> **ABOUT THIS TASK**: Using the entries below, restate word for word only the lines from the one with "Instruction: Select size" to the final line, leaving the pictures out.
:: MATERIALS PROVIDED ::
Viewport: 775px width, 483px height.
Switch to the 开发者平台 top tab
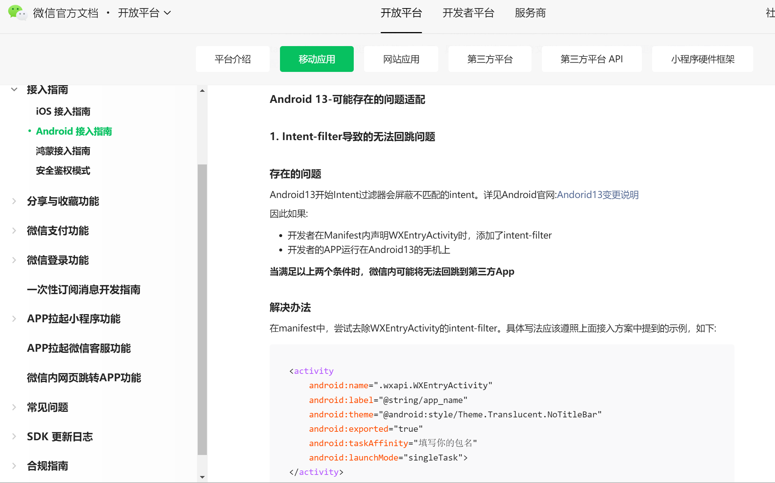(x=468, y=13)
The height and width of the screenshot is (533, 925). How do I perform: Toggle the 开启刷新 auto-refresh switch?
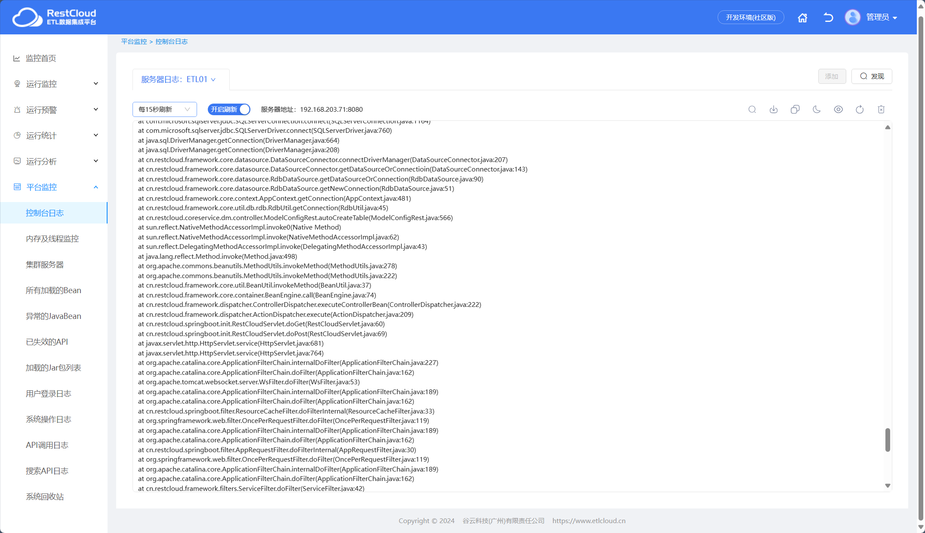229,110
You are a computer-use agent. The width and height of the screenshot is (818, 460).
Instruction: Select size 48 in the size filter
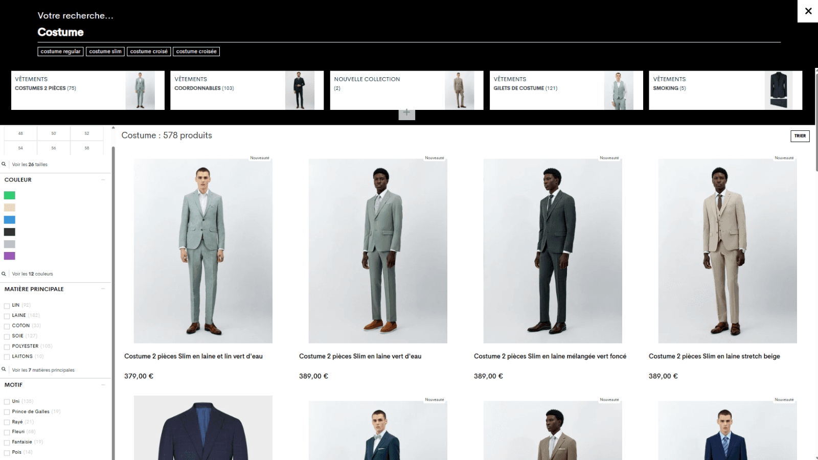(20, 133)
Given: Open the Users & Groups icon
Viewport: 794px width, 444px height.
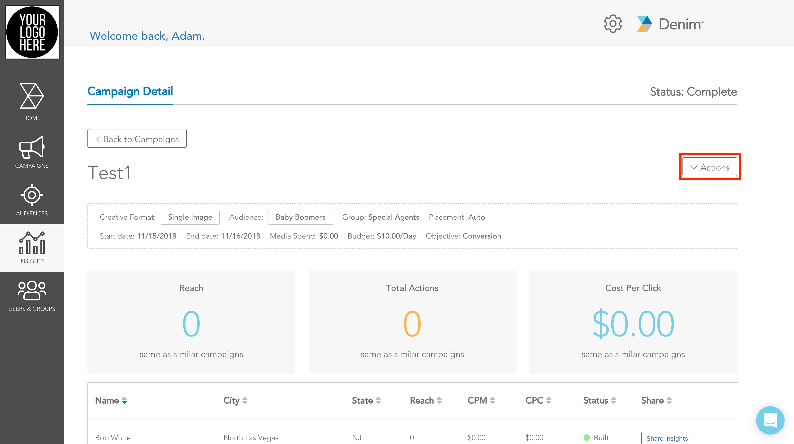Looking at the screenshot, I should click(x=32, y=291).
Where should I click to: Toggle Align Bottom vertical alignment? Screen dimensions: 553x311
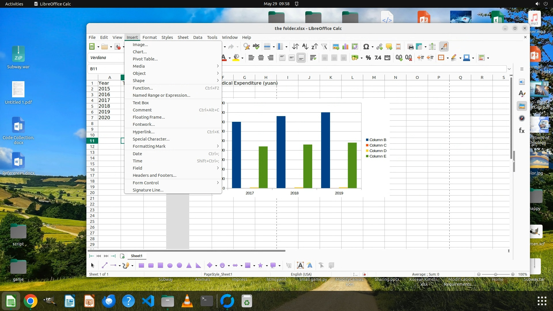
:::
> **ANSWER BELOW**:
Instruction: Select size 48 in the size filter
(20, 133)
Given: Open the Users & Groups icon
Viewport: 794px width, 444px height.
Looking at the screenshot, I should click(x=32, y=291).
Where should I click to: Toggle Align Bottom vertical alignment? Screen dimensions: 553x311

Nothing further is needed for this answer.